Problem statement:
Retype the following records exactly and exclude the pictures.

Extracted entries:
=-=-=-=-=

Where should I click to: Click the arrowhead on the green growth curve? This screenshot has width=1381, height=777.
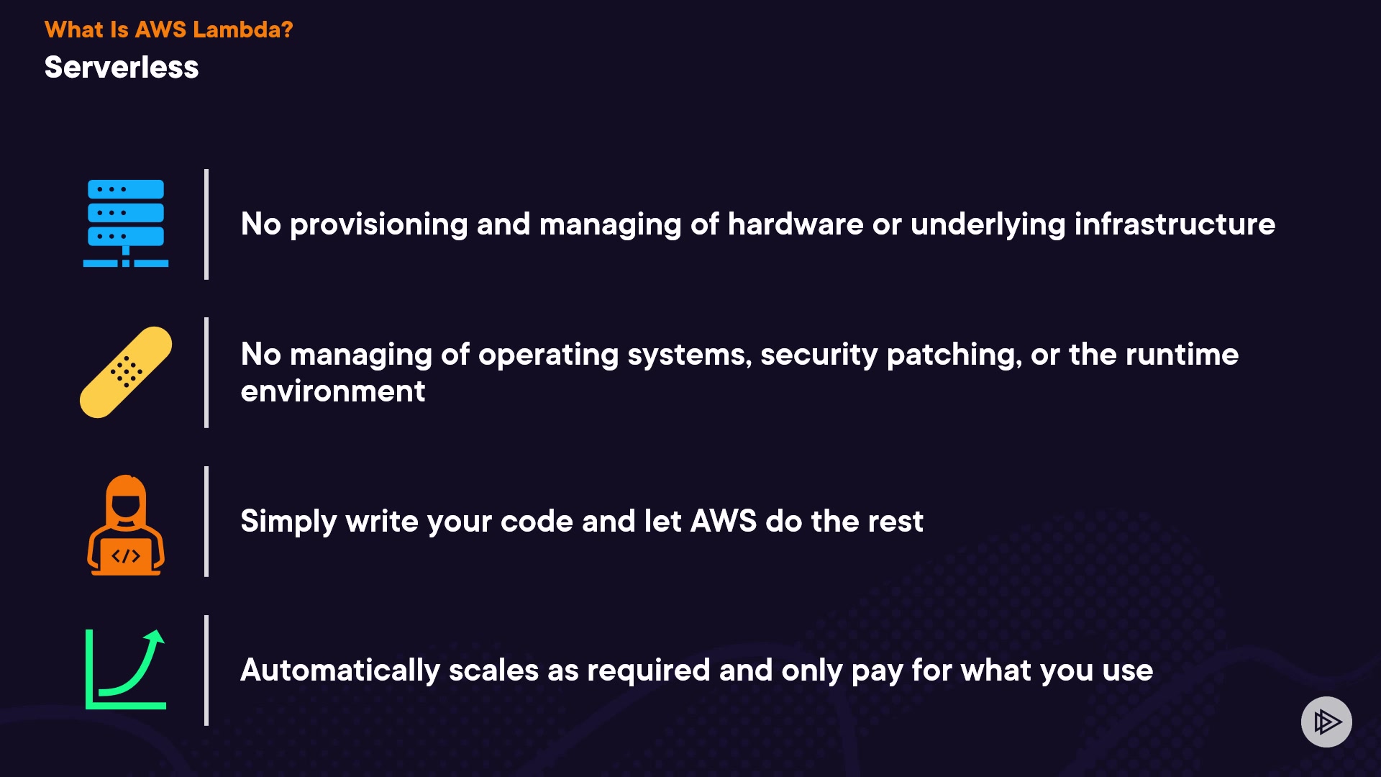(155, 637)
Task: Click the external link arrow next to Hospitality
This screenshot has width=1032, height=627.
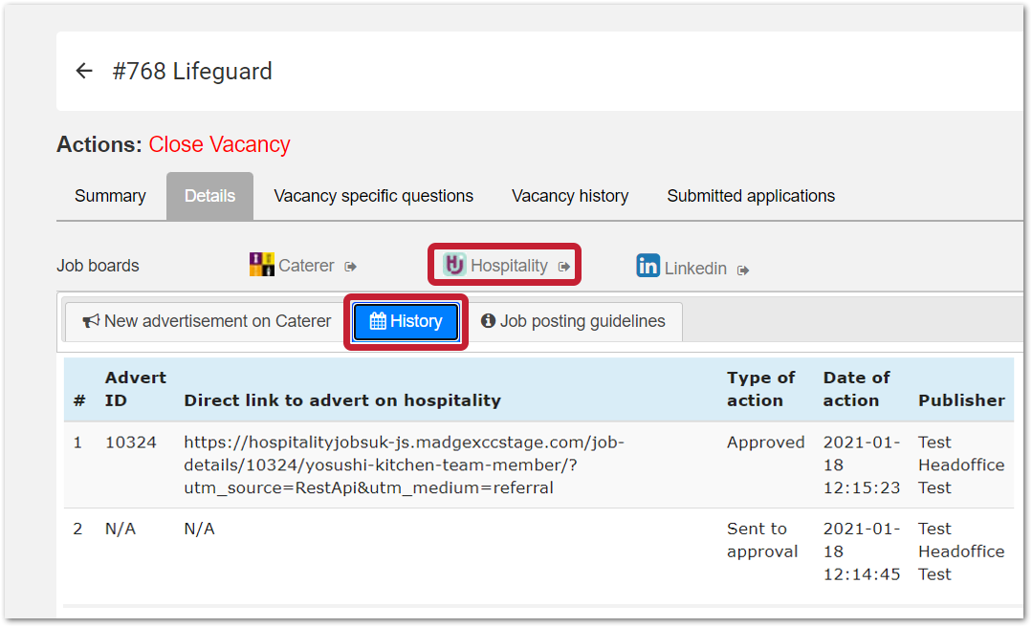Action: click(x=564, y=267)
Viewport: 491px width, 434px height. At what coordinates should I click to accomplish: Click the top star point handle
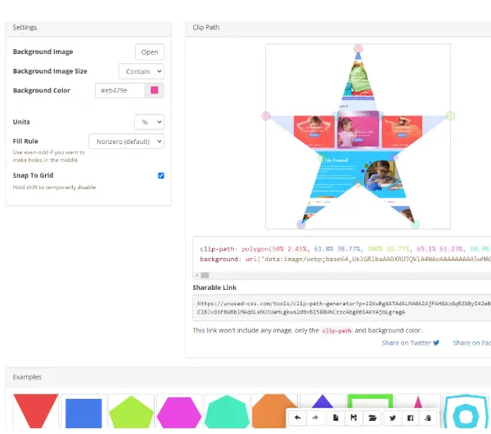tap(358, 48)
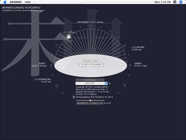Screen dimensions: 186x140
Task: Click the slider handle below moon info
Action: (90, 100)
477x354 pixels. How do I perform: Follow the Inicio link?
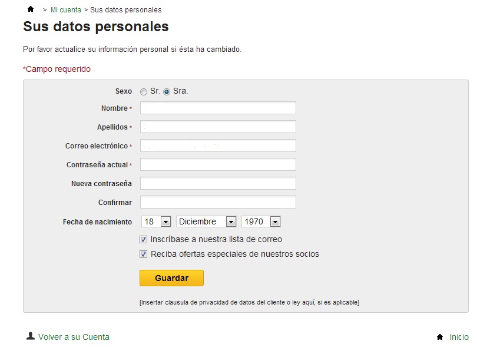click(459, 337)
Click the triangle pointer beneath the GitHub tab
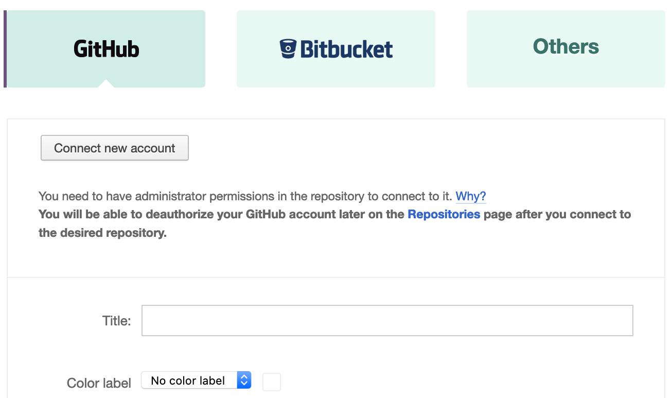The height and width of the screenshot is (398, 672). click(106, 83)
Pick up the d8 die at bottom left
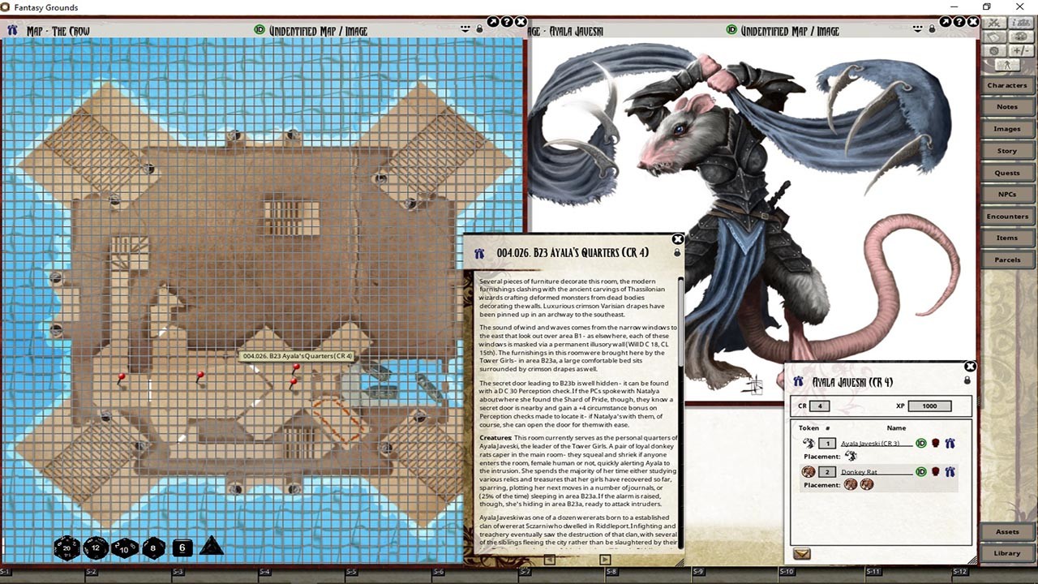Viewport: 1038px width, 584px height. (x=152, y=549)
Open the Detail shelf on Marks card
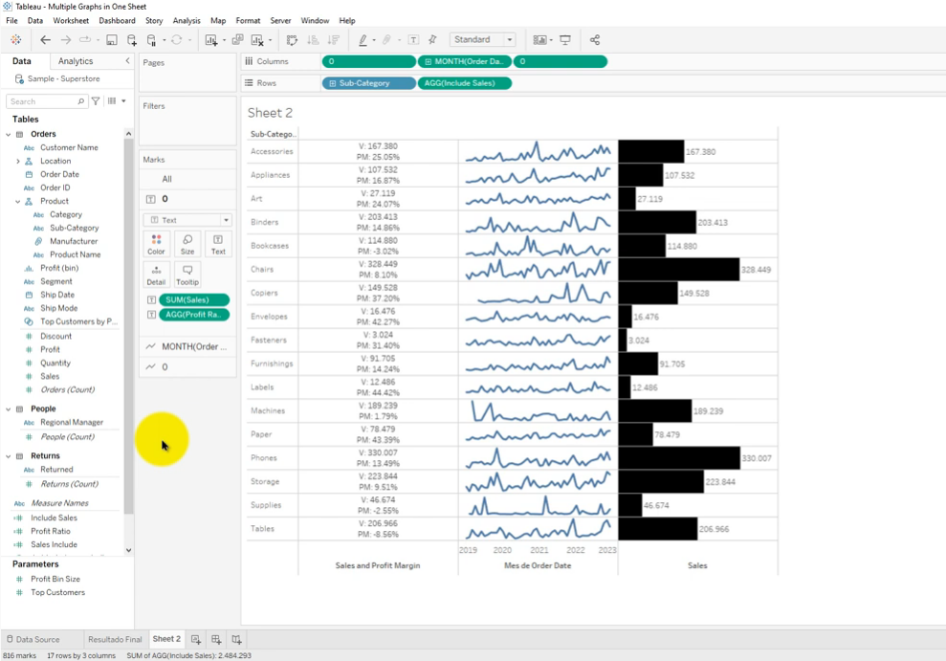This screenshot has height=661, width=946. (156, 275)
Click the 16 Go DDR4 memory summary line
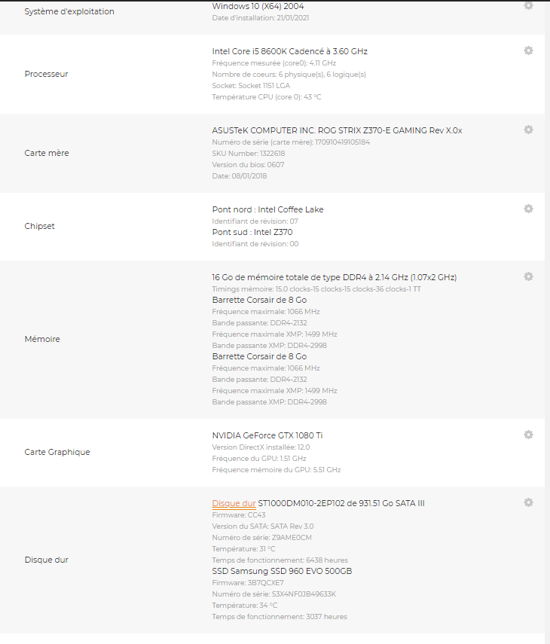This screenshot has width=550, height=644. click(x=334, y=277)

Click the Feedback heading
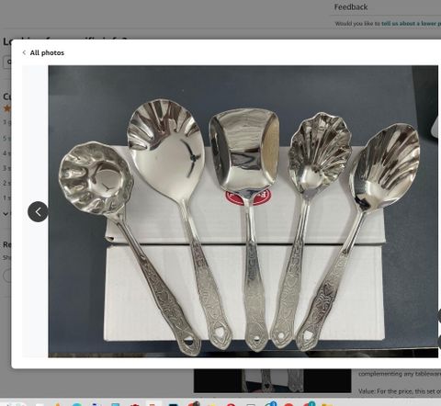tap(351, 7)

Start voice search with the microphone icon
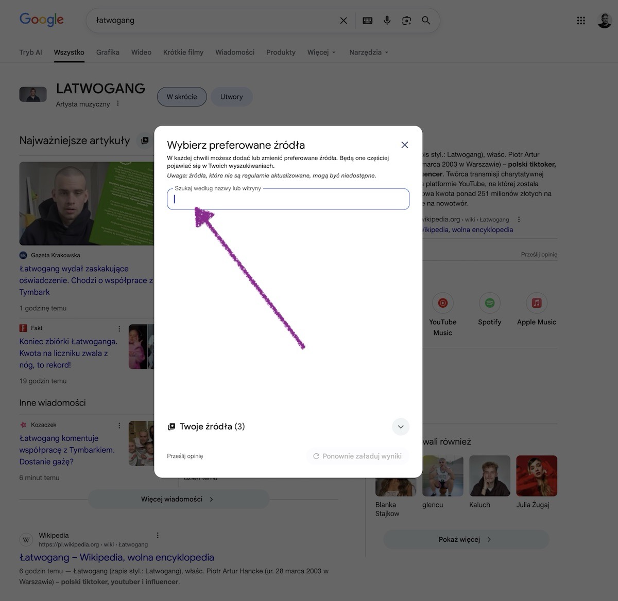click(x=387, y=21)
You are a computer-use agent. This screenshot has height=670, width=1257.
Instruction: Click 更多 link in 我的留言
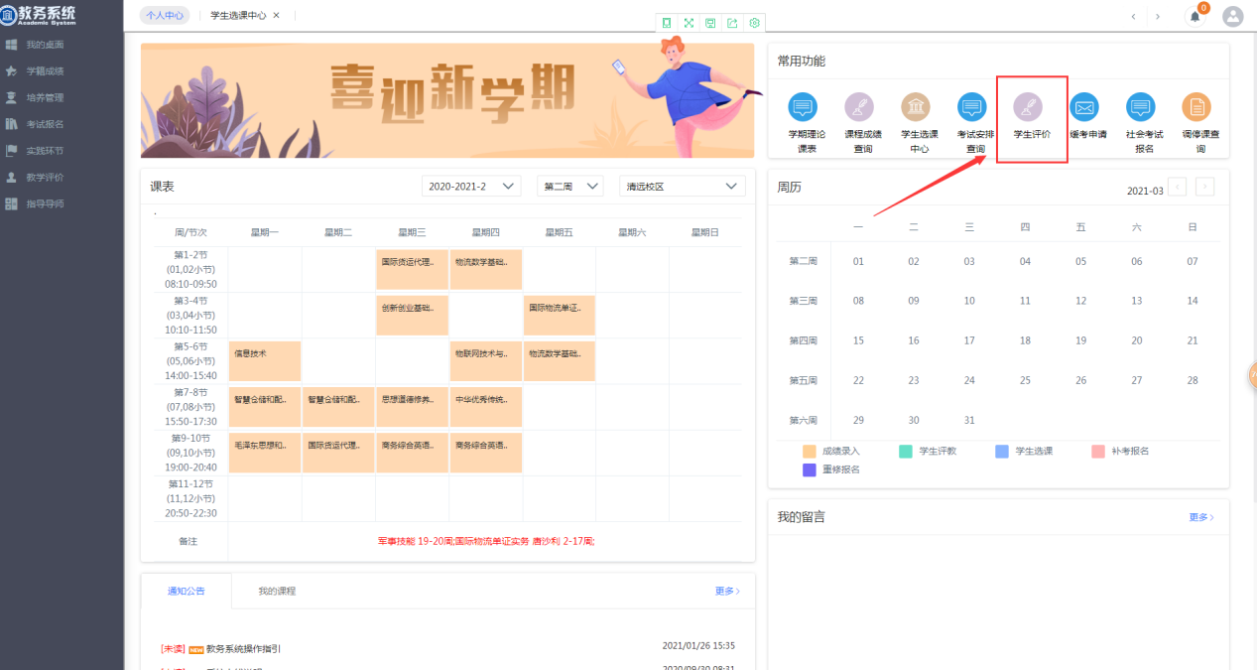pos(1200,517)
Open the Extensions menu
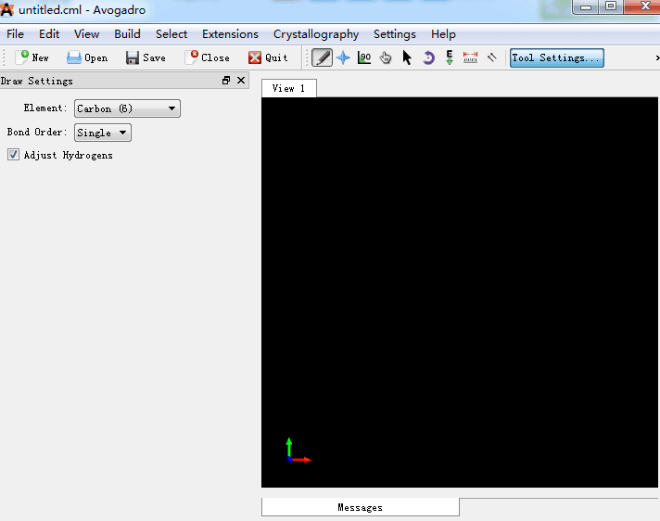Screen dimensions: 660x521 pyautogui.click(x=230, y=34)
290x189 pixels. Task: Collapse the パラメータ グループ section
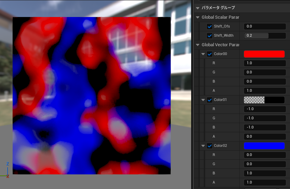click(198, 8)
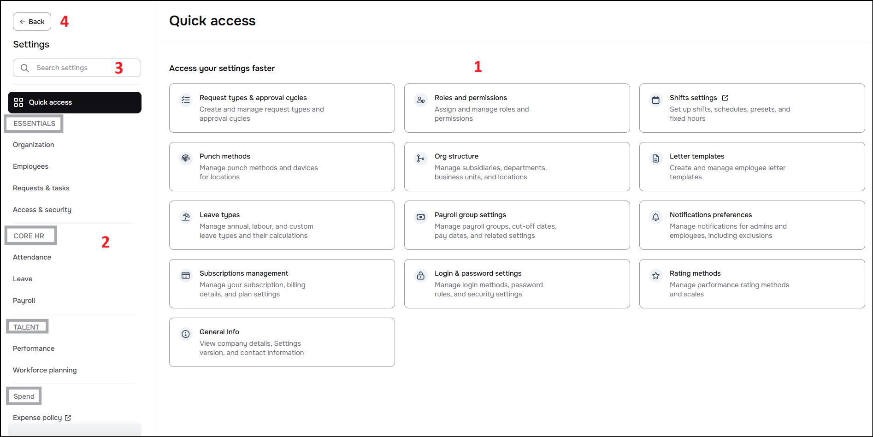
Task: Open Roles and permissions card
Action: point(516,108)
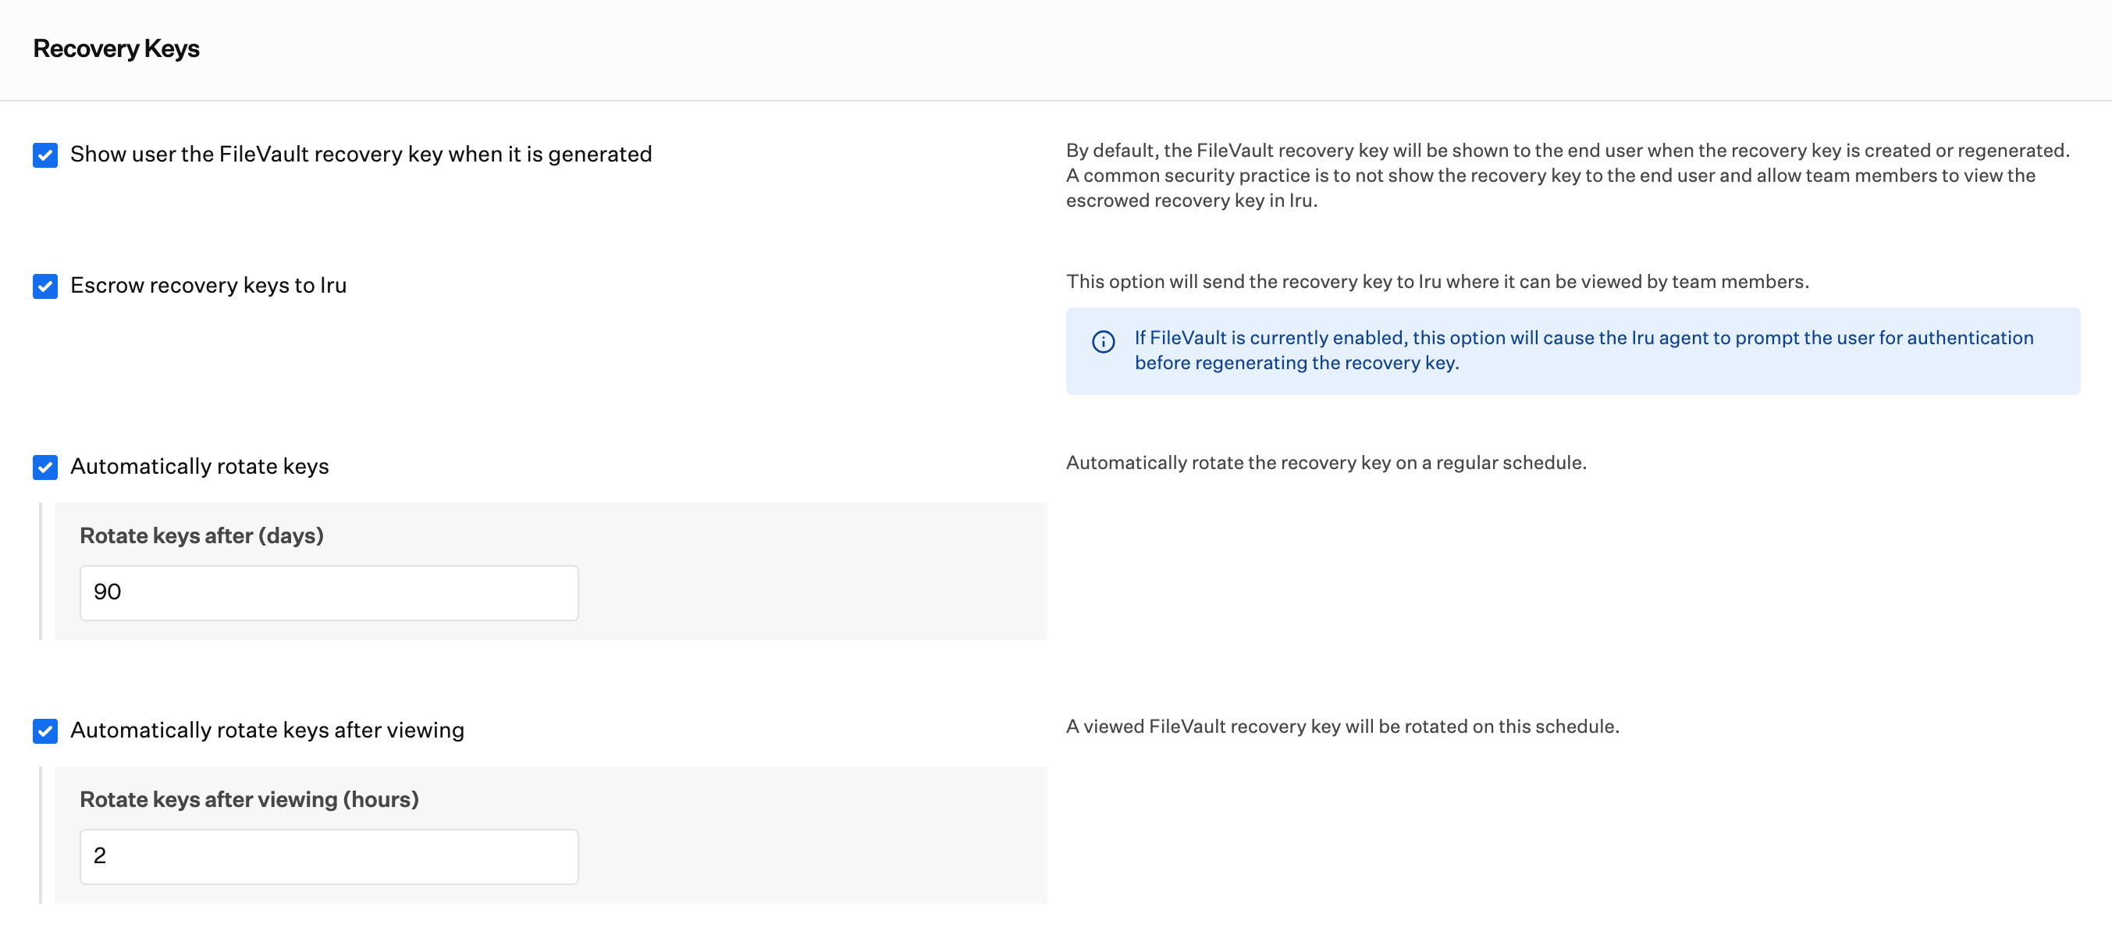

=-=-=-=-=

Result:
Where should I click to: Click the arrowhead on the green growth curve? This screenshot has width=1381, height=777.
(155, 637)
Task: Click the external link arrow next to Hospitality
This screenshot has width=1032, height=627.
Action: click(x=564, y=267)
Viewport: 491px width, 434px height. At what coordinates should I click to accomplish: Click the top star point handle
tap(358, 48)
Screen dimensions: 186x140
Task: Click the slider handle below moon info
Action: (90, 100)
477x354 pixels. How do I perform: Follow the Inicio link?
click(459, 337)
Click the triangle pointer beneath the GitHub tab
The height and width of the screenshot is (398, 672). click(106, 83)
Pick up the d8 die at bottom left
Viewport: 1038px width, 584px height. (x=152, y=549)
Open the Detail shelf on Marks card
This screenshot has height=661, width=946. (156, 275)
Click the 16 Go DDR4 memory summary line
This screenshot has width=550, height=644. click(x=334, y=277)

Click the Feedback heading
tap(351, 7)

Start voice search with the microphone icon
click(x=387, y=21)
You are a computer-use agent. This screenshot has height=670, width=1257.
Instruction: Click 更多 link in 我的留言
pos(1200,517)
Open the Extensions menu
Screen dimensions: 660x521 pyautogui.click(x=230, y=34)
290x189 pixels. Task: Collapse the パラメータ グループ section
click(198, 8)
Task: Open Roles and permissions card
Action: point(516,108)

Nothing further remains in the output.